* **REQUIREMENT**
Identify each line in the listing below that contains the string "coordinates", and copy every such line in full.

┌──

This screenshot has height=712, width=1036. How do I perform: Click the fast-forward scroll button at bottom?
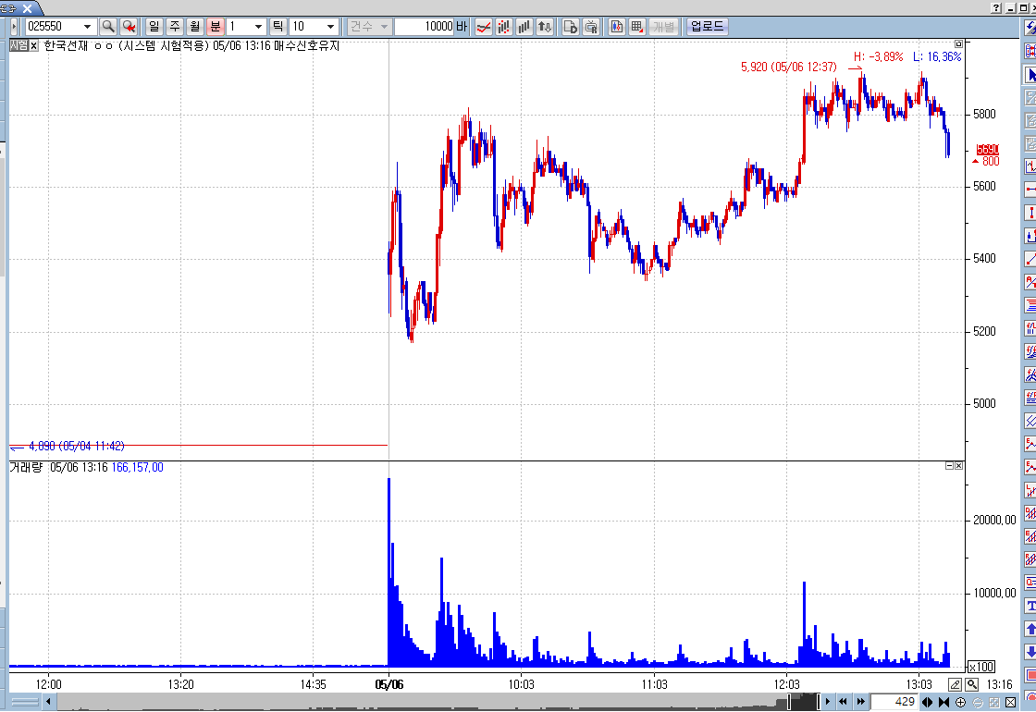click(x=860, y=703)
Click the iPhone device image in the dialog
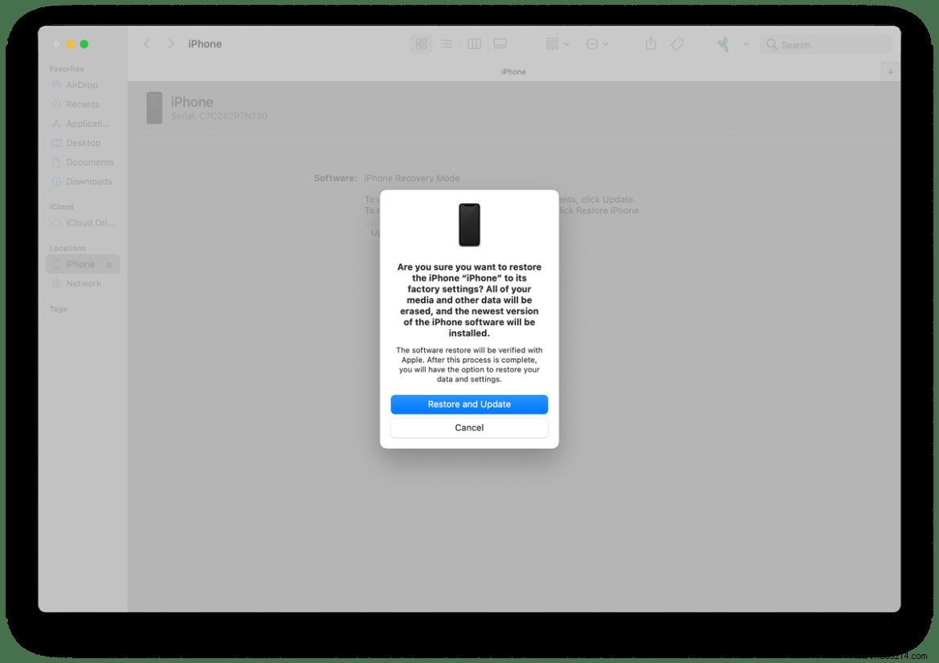The image size is (939, 663). (469, 225)
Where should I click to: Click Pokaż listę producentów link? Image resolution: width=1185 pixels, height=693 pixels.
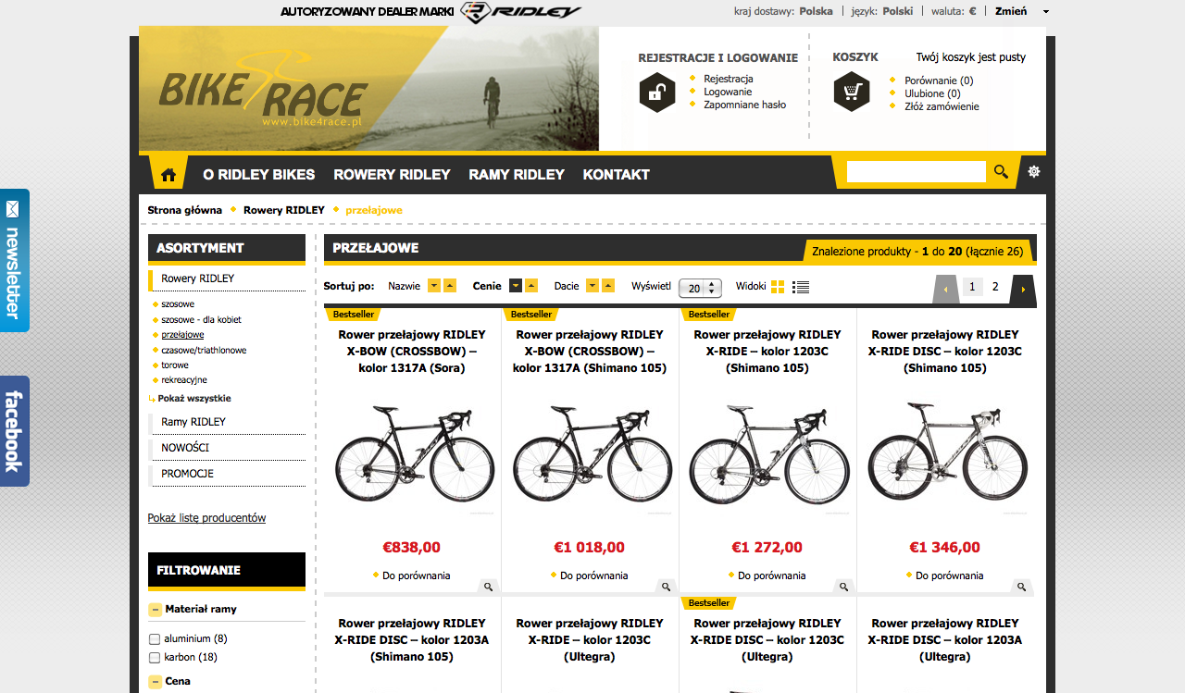point(206,518)
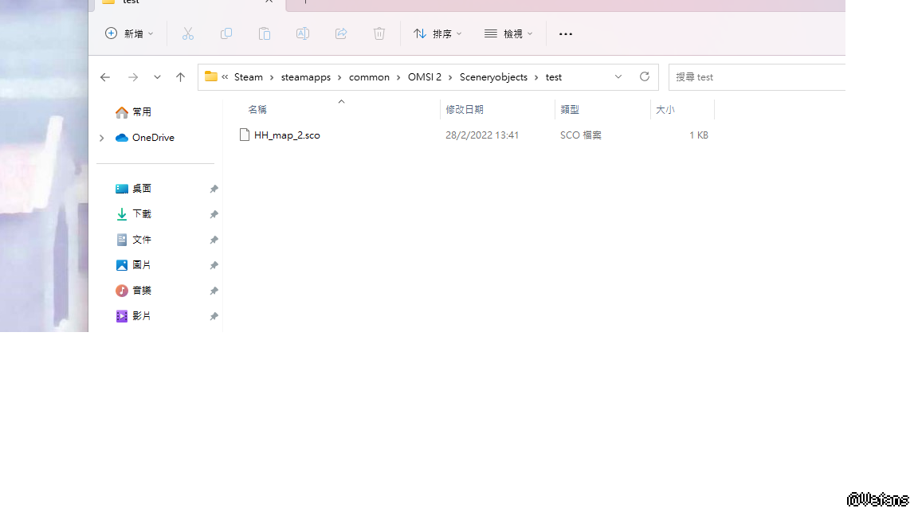This screenshot has width=918, height=516.
Task: Click the Rename icon in toolbar
Action: 303,33
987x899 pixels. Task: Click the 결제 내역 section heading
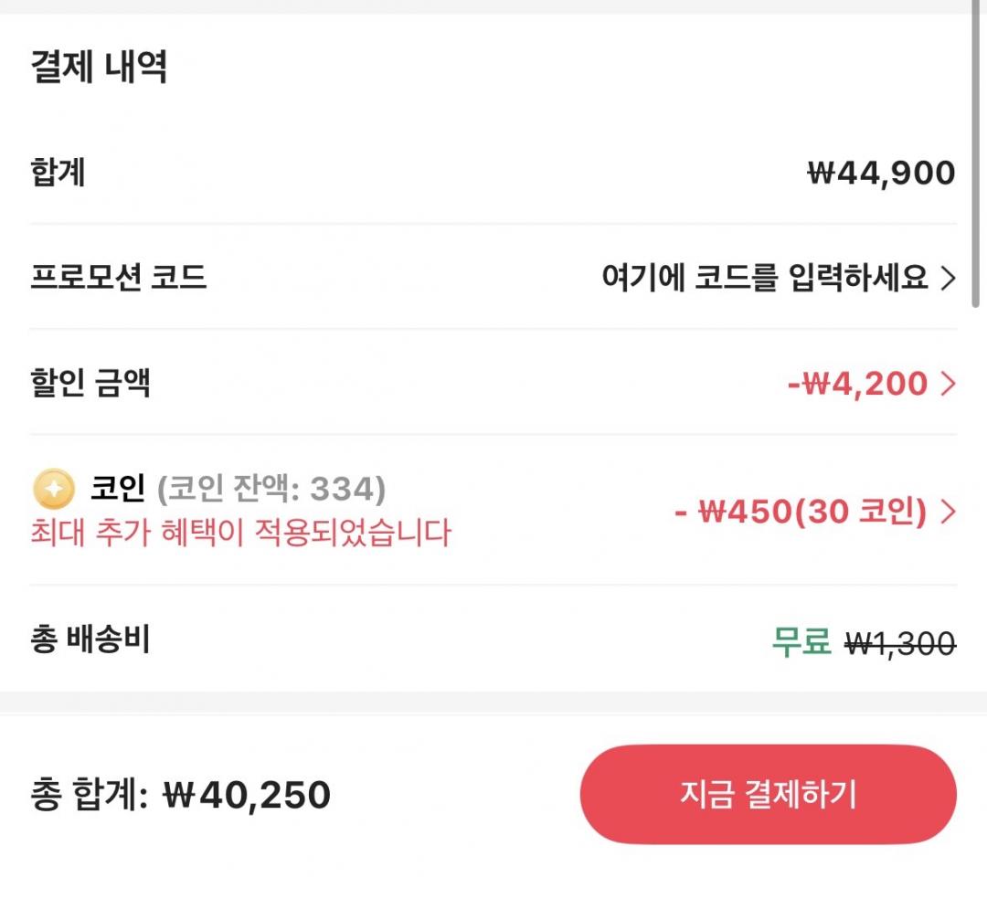(99, 67)
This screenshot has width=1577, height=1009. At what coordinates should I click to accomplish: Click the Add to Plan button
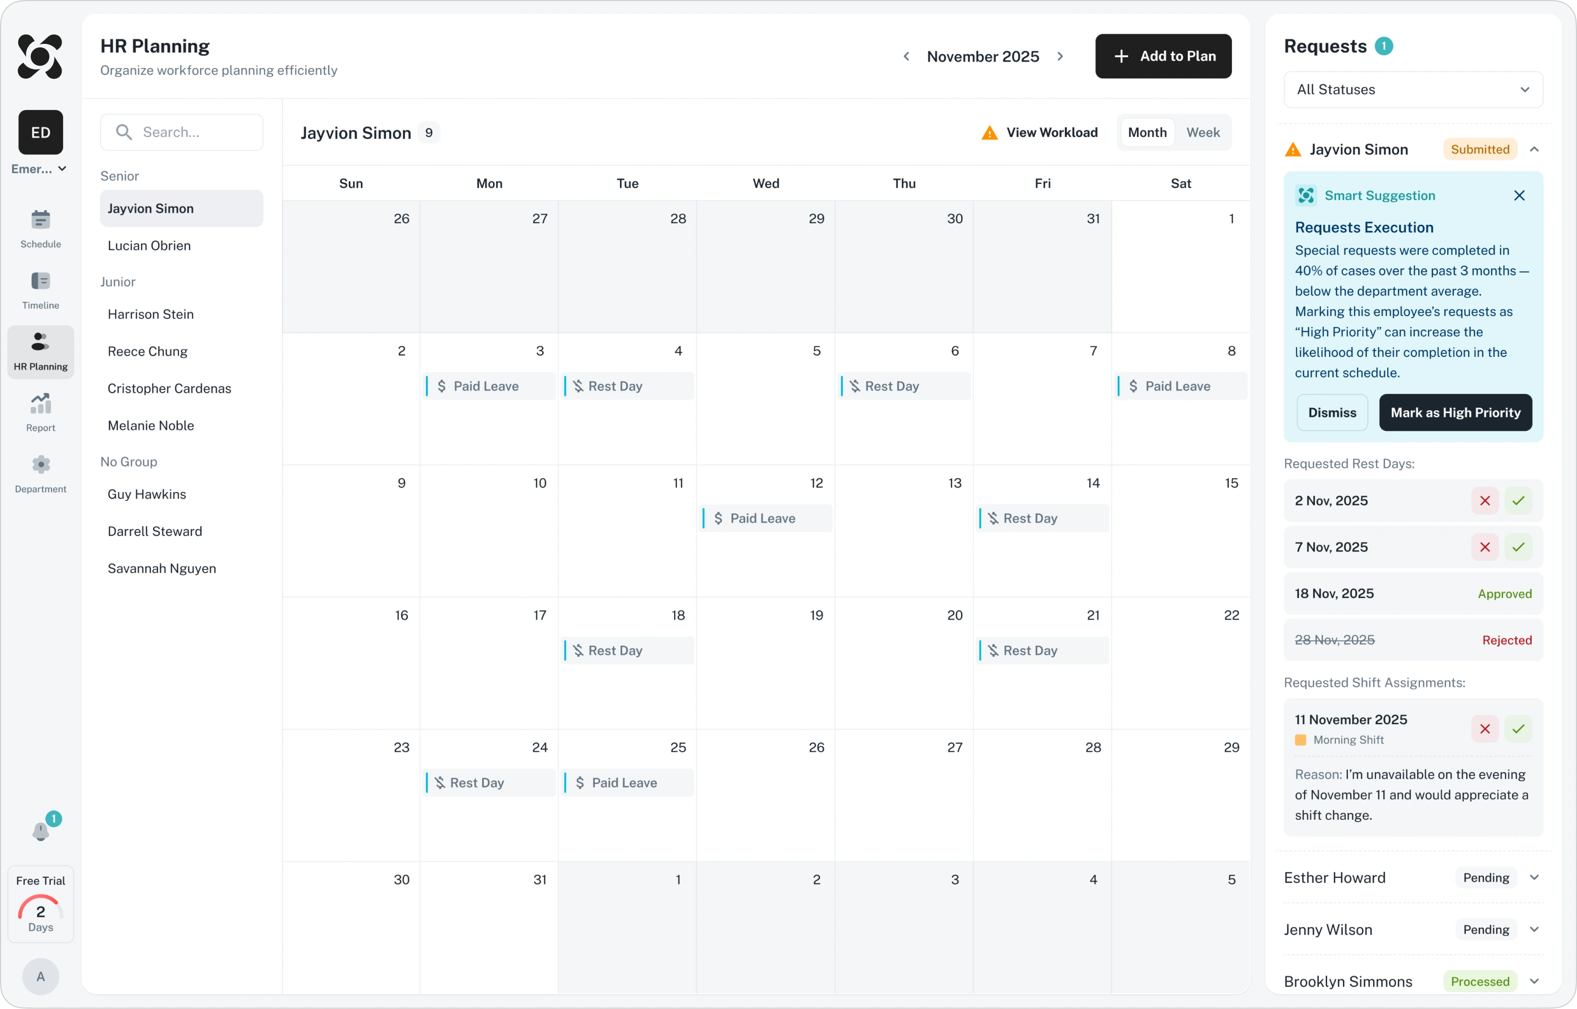(1163, 56)
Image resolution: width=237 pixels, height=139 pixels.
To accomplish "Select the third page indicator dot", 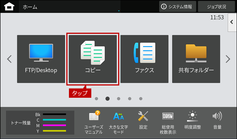I will pyautogui.click(x=119, y=98).
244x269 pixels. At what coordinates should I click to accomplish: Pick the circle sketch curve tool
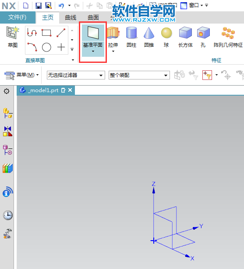click(46, 47)
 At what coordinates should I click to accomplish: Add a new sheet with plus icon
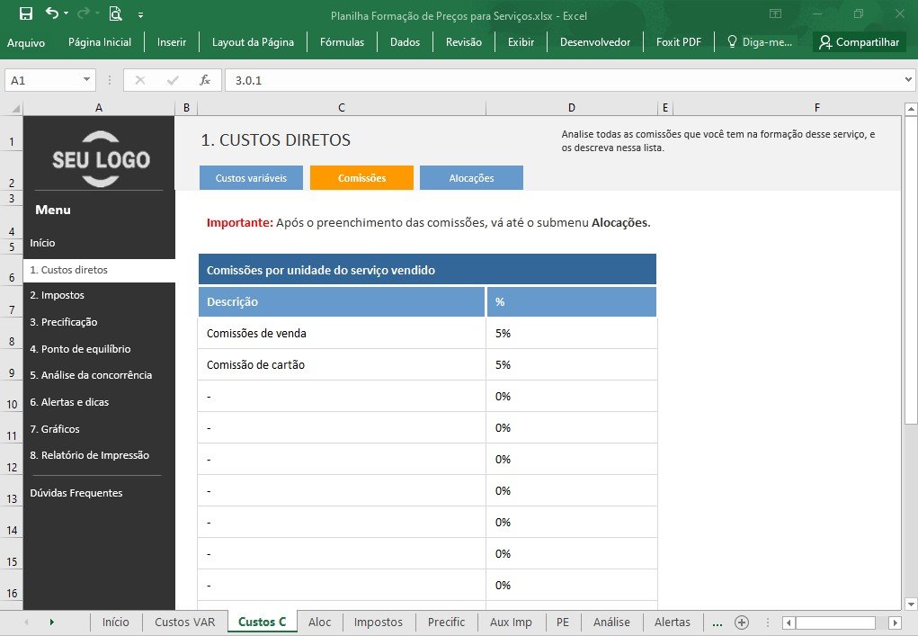click(x=741, y=622)
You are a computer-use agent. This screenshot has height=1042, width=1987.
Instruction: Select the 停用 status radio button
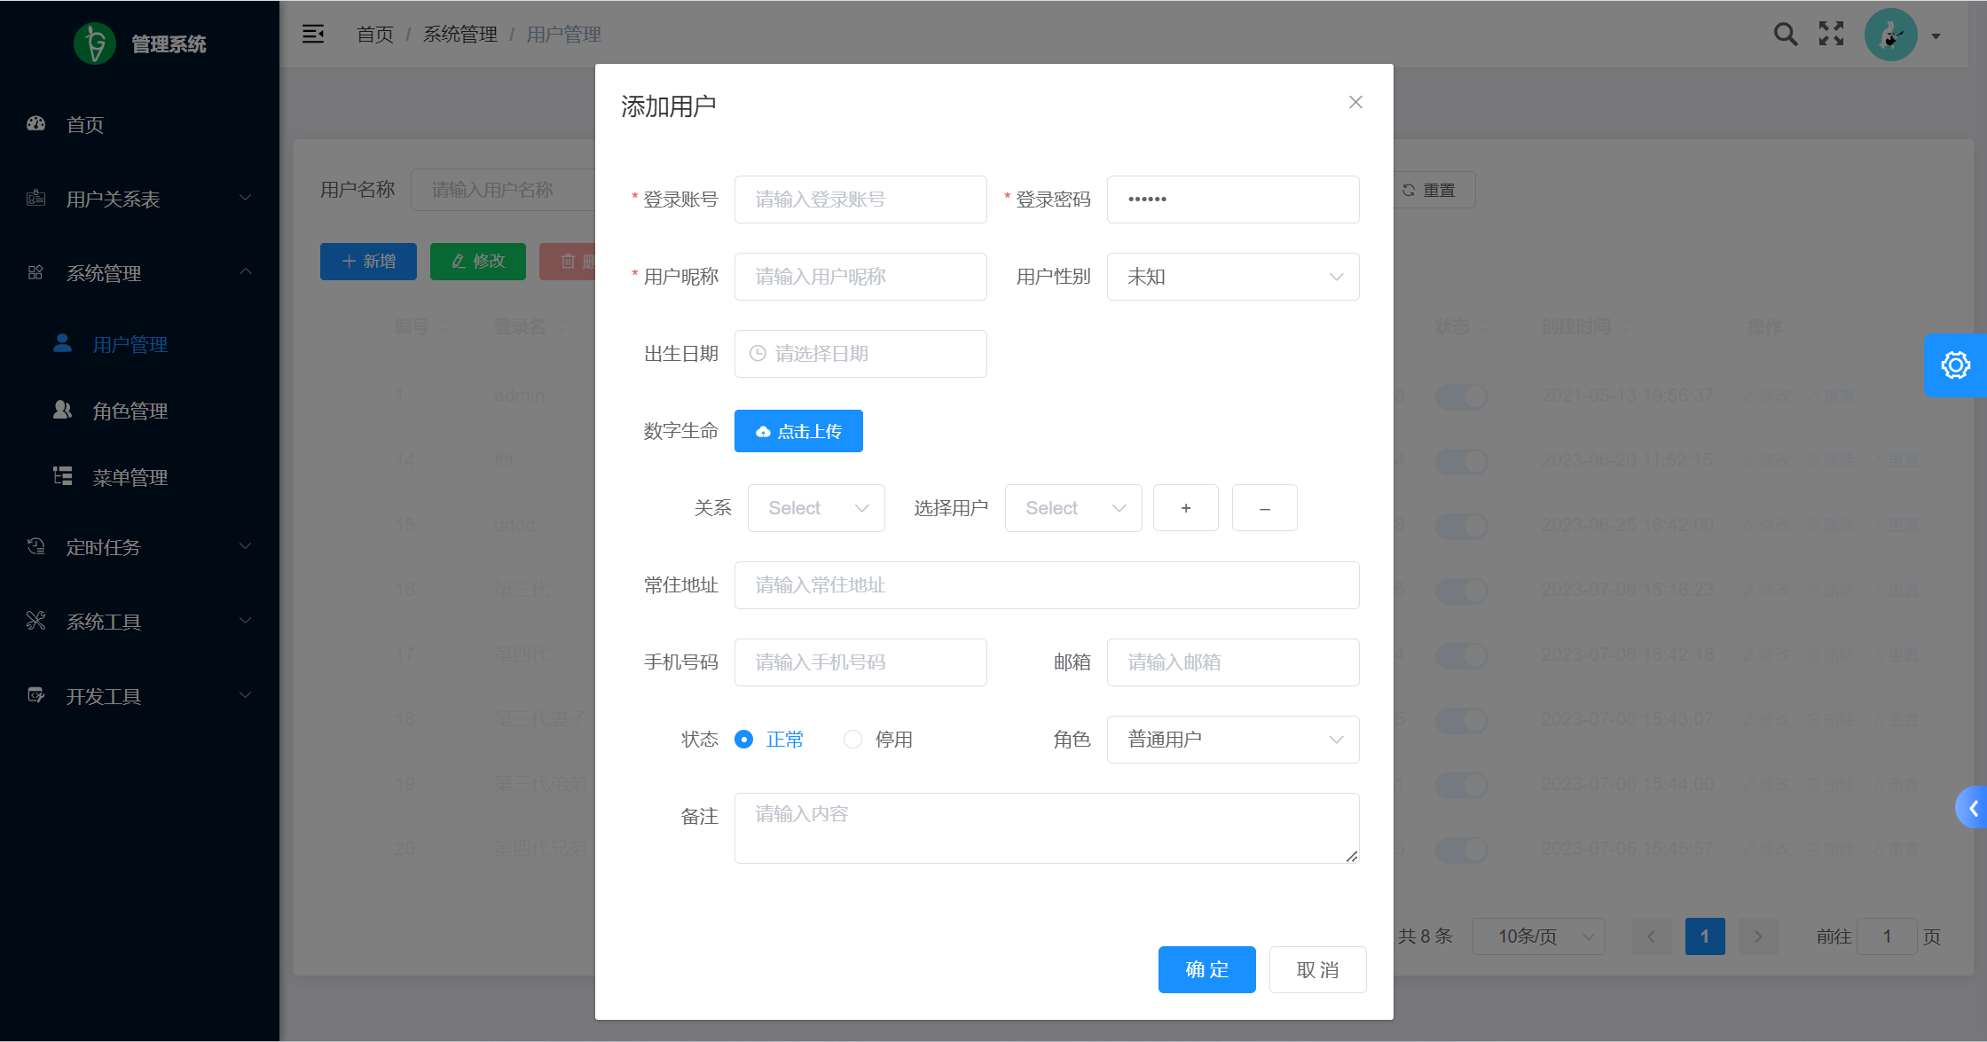[x=852, y=740]
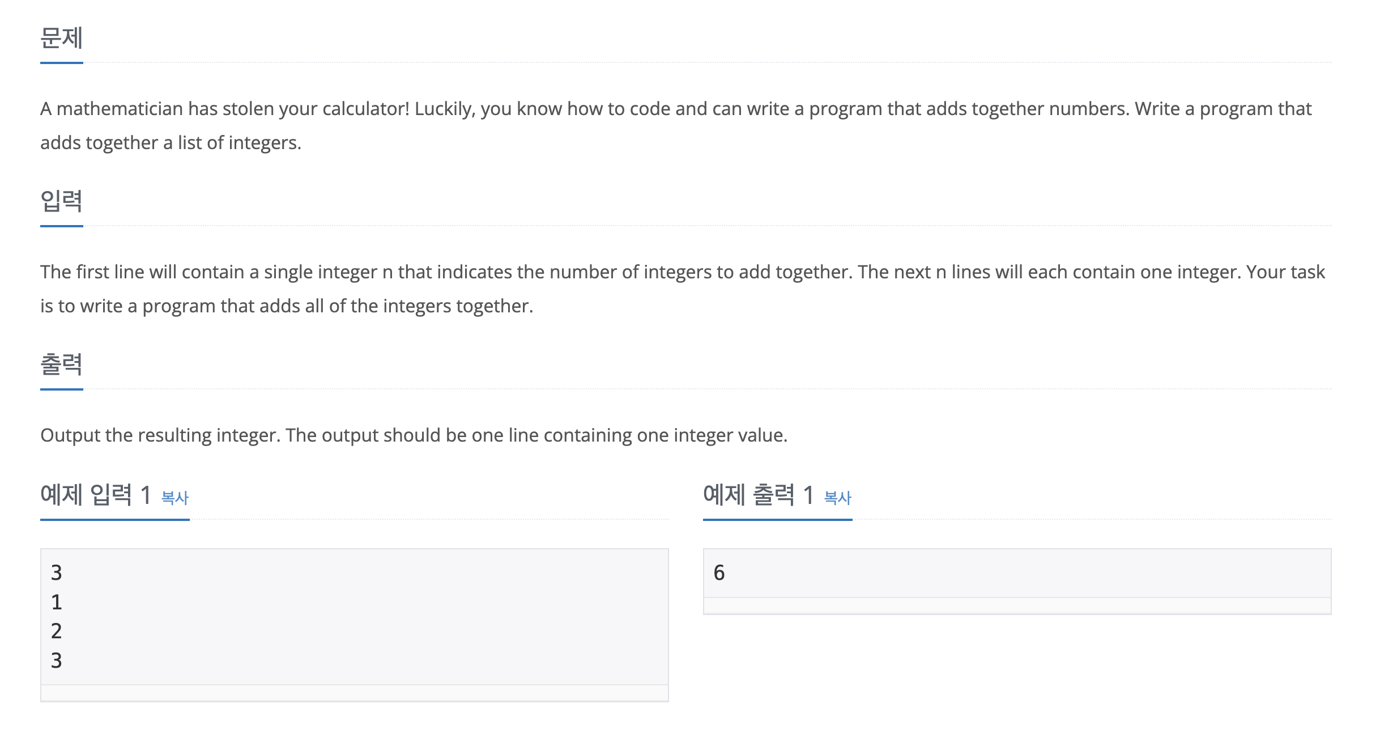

└──

* **COMPLETED EXERCISE**
This screenshot has width=1577, height=1009. At what coordinates should I click to accomplish: Click the Add to Plan button
244x269 pixels. At what coordinates should I click to accomplish: Pick the circle sketch curve tool
 At what coordinates should I click to accomplish: Add a new sheet with plus icon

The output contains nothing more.